The Timber Trade Federation (TTF) is advising timber & builders’ merchants to be aware of sub-standard and potentially illegal imports of plywood entering their stock. The advice comes after the introduction of an updated monitoring and testing regime for TTF members, ensuring they are selling only products that conform to the claims made for them. The updates to the TTF’s Code of Conduct and Responsible Purchasing Policy were introduced after several investigations into the plywood market revealed potential risks to merchants and traders.

The main risks for merchants, and thus for their customers’ safety, stem from product quality and performance, and environmental provenance. Studies concluded that glue bond claims and species declarations did not necessarily match reality, as David Hopkins, TTF managing director, explains: “All TTF members must now comply with a strict testing and auditing process to ensure products they import are correctly labelled with species and product performance. This includes mandatory species testing, stricter pack marking guidelines to include DOP numbers, for example, and mandatory glue bond testing.”

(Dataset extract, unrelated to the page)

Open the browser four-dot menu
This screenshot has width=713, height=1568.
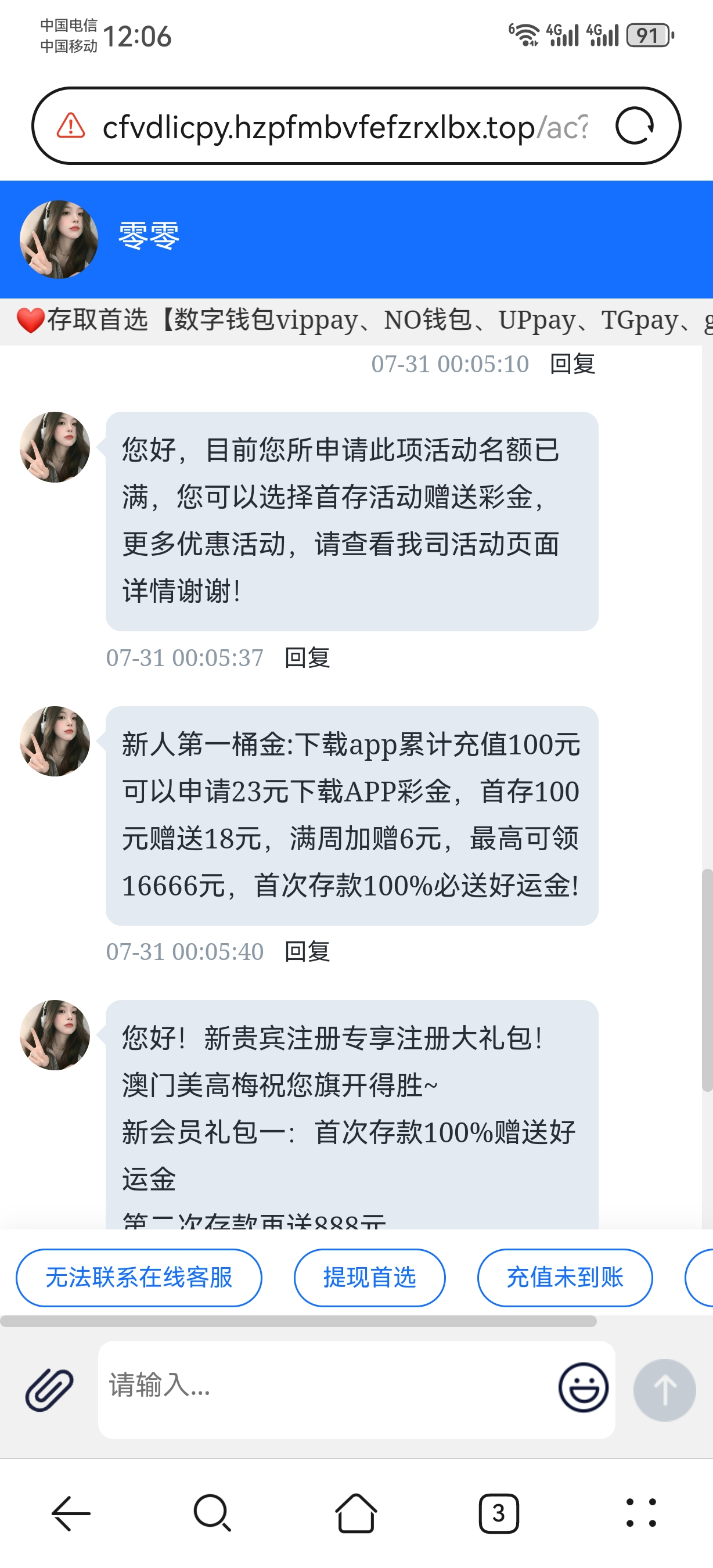pyautogui.click(x=641, y=1513)
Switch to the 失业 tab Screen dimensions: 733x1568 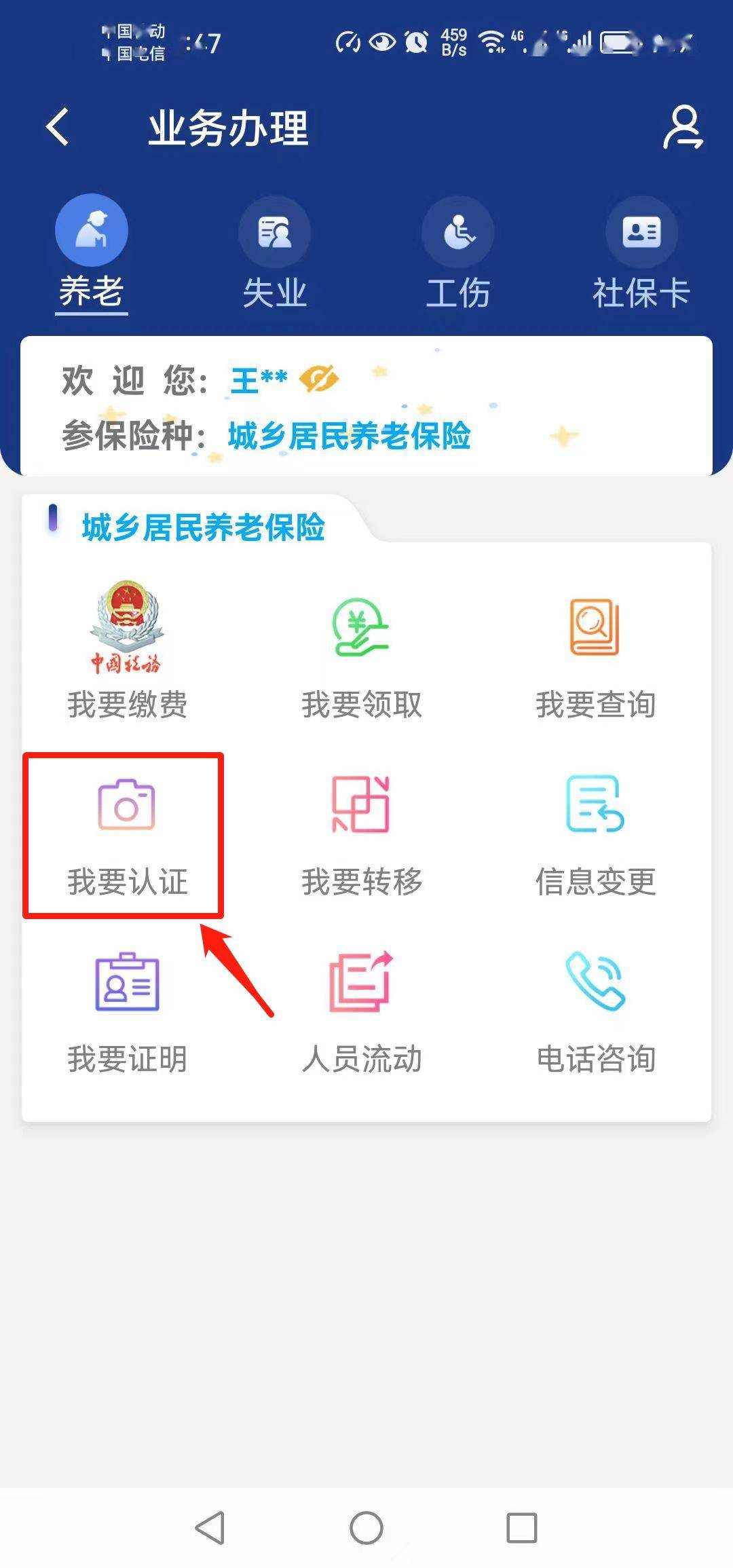pos(275,254)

David Hopkins continues: “It remains the TTF’s view that the correct glue bond for structural products should be Class 2 and above. Merchants choosing to stock plywoods with a Class 1 glue bond should exercise extreme caution in staff training, stock handling and stock segregation to avoid products being used in the wrong situation, and potentially failing in application.” The TTF has issued a table of plywood technical classes to help merchants to develop their knowledge, minimise their risks, and guide their customers to fit-for-purpose products.

The Builders Merchants Federation has welcomed the TTF’s guidance on this important issue. John Newcomb, CEO of the BMF said: “The latest updates to the TTF Code will help merchants to correctly advise their trade customers and guide their use of different products for particular situations. Holding quality stock and offering the right advice from experienced staff are vital elements of the BMF Member Charter. Both are central to the high levels of service the Charter embodies, and that our merchants’ customers expect.”